Buggy is Luffy's stepdad whom he hates for "taking his dad away from him" when both adults are constantly reminding Luffy that they met before he had even known Shanks. Luffy hates Buggy for uh, just being Buggy, at this point. Like I get it's everything that happened back in Orange Town and Loguetown and they kind of started to get along in Impel Down, but, you know. Buggy is still Buggy and Luffy doesn't even believe he's the leader of Cross Guild. Imagine his face when Shanks tells him they used to date. Imagine his face when they tell him they're together again. What the fuck.
Anyway. I honestly think that Luffy and Buggy just need to talk things out because the whole "Buggy giving up his dream because of Shanks" would make Luffy understand him better. You'd have to point both of them and their crews with guns to make them talk like normal people, but I think Luffy would get it. It would quite honestly make him sad and a bit furious at Buggy for giving up his dream, and even a bit angry at Shanks for not following Buggy. You know when you find out about your parents' divorce? Same thing. Except that these two get back together and your parents probably won't. I am not projecting at all. At least Buggy and Shanks love each other.

• [Task instructions]
A. According to the post about Luffy and Buggy, why would a real conversation help Luffy understand Buggy better? Answer in one to three sentences.
B. Copy word for word the passage of the post about Luffy and Buggy from "Buggy is Luffy's" to "What the fuck.".
The material after this note comes from a different source.

• [Data excerpts]
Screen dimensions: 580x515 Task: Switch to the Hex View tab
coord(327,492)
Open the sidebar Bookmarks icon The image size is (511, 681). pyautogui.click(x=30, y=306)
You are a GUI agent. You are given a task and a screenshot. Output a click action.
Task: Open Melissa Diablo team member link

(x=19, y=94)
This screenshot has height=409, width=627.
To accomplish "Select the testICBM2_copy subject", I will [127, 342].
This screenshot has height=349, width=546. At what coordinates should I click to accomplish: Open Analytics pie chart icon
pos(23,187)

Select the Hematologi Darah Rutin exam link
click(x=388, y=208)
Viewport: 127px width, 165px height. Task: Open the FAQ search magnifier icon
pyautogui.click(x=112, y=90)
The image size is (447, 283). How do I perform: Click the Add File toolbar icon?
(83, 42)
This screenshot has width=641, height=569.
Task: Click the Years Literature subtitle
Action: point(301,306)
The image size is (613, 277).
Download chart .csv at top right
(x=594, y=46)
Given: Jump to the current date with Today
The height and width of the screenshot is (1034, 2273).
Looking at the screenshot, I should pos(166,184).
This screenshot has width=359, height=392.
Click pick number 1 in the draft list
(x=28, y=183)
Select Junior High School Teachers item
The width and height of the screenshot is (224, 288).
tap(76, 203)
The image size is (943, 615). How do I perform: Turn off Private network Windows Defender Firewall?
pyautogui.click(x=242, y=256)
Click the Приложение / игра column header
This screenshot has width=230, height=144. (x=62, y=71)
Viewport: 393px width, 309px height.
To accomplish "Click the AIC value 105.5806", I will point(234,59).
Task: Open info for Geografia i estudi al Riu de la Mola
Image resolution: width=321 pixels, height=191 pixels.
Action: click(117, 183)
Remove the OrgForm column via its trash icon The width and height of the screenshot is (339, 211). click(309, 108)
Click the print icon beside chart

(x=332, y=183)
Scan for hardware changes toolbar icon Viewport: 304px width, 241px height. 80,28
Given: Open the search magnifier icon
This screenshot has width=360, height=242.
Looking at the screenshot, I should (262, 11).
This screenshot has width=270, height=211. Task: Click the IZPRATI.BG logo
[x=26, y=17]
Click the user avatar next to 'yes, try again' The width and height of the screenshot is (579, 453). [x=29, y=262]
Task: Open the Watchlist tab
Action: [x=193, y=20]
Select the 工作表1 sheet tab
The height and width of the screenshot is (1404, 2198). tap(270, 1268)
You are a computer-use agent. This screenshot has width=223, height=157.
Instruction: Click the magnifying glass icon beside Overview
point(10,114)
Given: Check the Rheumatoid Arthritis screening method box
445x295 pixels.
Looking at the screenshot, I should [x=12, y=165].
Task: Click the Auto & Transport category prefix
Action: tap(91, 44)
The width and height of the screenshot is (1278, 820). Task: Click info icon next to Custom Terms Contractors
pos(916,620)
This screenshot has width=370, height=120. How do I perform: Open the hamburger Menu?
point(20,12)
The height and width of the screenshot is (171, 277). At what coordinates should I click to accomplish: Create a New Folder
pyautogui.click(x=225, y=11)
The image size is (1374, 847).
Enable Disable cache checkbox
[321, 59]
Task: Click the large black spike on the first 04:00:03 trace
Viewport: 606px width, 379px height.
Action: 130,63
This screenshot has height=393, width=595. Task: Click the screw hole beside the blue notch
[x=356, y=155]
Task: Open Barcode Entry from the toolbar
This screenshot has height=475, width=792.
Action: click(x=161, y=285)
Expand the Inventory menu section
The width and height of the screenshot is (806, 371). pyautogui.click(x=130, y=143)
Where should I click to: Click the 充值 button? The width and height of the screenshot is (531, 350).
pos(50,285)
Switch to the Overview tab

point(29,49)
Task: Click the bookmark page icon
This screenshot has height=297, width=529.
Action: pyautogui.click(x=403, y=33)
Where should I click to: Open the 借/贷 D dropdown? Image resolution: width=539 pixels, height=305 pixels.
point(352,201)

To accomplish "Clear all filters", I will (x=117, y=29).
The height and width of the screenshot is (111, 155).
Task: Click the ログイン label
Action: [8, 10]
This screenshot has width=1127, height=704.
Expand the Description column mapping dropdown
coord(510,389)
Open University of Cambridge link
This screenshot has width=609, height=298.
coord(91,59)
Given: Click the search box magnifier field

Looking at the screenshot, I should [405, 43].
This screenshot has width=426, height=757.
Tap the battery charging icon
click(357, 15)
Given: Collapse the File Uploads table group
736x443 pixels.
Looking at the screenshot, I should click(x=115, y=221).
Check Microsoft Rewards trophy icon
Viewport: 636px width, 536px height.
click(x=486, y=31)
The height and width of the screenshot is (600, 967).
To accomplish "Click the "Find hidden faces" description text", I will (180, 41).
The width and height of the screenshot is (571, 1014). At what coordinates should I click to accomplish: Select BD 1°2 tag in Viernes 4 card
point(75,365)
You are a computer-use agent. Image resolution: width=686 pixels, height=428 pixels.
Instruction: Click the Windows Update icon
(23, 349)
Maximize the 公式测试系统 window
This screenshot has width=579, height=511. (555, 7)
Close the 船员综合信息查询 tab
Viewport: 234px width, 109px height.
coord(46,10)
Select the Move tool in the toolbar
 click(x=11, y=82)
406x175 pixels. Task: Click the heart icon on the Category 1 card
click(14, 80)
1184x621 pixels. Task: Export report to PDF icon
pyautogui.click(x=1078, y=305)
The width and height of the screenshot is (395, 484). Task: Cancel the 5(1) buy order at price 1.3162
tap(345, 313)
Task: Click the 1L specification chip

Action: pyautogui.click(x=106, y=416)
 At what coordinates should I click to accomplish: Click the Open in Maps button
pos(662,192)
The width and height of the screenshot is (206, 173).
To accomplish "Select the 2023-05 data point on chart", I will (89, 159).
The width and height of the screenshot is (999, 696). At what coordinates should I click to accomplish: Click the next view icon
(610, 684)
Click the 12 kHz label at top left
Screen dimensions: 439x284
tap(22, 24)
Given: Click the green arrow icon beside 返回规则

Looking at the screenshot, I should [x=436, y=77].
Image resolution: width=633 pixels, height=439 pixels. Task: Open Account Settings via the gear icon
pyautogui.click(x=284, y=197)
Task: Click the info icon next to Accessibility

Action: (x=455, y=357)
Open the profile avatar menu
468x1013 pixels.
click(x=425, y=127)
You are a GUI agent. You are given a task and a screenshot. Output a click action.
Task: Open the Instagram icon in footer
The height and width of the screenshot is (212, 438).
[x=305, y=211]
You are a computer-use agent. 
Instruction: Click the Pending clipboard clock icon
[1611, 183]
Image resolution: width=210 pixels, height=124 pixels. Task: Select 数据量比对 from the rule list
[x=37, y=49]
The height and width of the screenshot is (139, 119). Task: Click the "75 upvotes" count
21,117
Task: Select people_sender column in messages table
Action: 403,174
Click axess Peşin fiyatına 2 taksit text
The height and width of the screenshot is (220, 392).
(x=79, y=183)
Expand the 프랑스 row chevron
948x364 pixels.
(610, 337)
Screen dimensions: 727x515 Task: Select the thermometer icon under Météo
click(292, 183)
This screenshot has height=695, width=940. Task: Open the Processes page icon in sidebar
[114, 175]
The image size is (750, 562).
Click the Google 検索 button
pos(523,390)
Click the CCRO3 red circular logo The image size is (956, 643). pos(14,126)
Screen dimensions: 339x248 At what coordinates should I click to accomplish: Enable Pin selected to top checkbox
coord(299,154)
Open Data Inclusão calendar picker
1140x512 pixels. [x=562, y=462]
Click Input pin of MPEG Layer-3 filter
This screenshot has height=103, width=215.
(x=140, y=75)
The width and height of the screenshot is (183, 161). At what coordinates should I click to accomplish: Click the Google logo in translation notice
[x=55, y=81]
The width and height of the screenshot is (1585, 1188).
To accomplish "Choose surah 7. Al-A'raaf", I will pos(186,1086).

• [Per-task outputs]
A. The writer thinks a real conversation would help because Luffy would learn that Buggy gave up his dream because of Shanks. Knowing that would help Luffy understand him better.

B.
Buggy is Luffy's stepdad whom he hates for "taking his dad away from him" when both adults are constantly reminding Luffy that they met before he had even known Shanks. Luffy hates Buggy for uh, just being Buggy, at this point. Like I get it's everything that happened back in Orange Town and Loguetown and they kind of started to get along in Impel Down, but, you know. Buggy is still Buggy and Luffy doesn't even believe he's the leader of Cross Guild. Imagine his face when Shanks tells him they used to date. Imagine his face when they tell him they're together again. What the fuck.